== Segment start ==
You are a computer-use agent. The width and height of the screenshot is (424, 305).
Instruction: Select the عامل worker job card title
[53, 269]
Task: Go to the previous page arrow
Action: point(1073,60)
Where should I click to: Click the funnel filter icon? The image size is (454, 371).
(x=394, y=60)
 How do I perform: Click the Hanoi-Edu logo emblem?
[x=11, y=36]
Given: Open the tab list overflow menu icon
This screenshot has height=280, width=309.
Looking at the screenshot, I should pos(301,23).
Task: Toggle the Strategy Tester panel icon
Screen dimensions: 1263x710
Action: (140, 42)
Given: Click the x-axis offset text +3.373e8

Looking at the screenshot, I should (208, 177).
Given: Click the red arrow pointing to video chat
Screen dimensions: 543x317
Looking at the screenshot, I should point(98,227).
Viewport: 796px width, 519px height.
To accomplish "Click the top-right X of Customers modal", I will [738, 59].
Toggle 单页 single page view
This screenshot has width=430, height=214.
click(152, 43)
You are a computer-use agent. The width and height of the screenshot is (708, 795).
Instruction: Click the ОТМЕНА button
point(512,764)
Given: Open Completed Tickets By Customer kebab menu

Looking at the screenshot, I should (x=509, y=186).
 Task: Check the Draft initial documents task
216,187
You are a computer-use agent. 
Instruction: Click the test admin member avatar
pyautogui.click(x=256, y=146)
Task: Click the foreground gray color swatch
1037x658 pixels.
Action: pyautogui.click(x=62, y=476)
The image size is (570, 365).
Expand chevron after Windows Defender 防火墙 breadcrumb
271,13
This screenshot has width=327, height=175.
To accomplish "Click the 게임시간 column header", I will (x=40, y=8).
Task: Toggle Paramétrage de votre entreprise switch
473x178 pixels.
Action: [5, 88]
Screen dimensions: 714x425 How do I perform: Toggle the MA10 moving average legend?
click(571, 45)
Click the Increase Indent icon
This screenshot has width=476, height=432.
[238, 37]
== Segment end ==
[Try it] Please transcribe the data above without changes, from its first line to its "Viewport: 796px width, 519px height." line, and leave out anything past that.

[Answer below]
You are a computer-use agent. The width and height of the screenshot is (424, 305).
Instruction: Select the عامل worker job card title
[53, 269]
Task: Go to the previous page arrow
Action: point(1073,60)
Where should I click to: Click the funnel filter icon? The image size is (454, 371).
(x=394, y=60)
 How do I perform: Click the Hanoi-Edu logo emblem?
[x=11, y=36]
Given: Open the tab list overflow menu icon
This screenshot has height=280, width=309.
Looking at the screenshot, I should pos(301,23).
Task: Toggle the Strategy Tester panel icon
Screen dimensions: 1263x710
Action: (140, 42)
Given: Click the x-axis offset text +3.373e8

Looking at the screenshot, I should (208, 177).
Given: Click the red arrow pointing to video chat
Screen dimensions: 543x317
Looking at the screenshot, I should point(98,227).
Viewport: 796px width, 519px height.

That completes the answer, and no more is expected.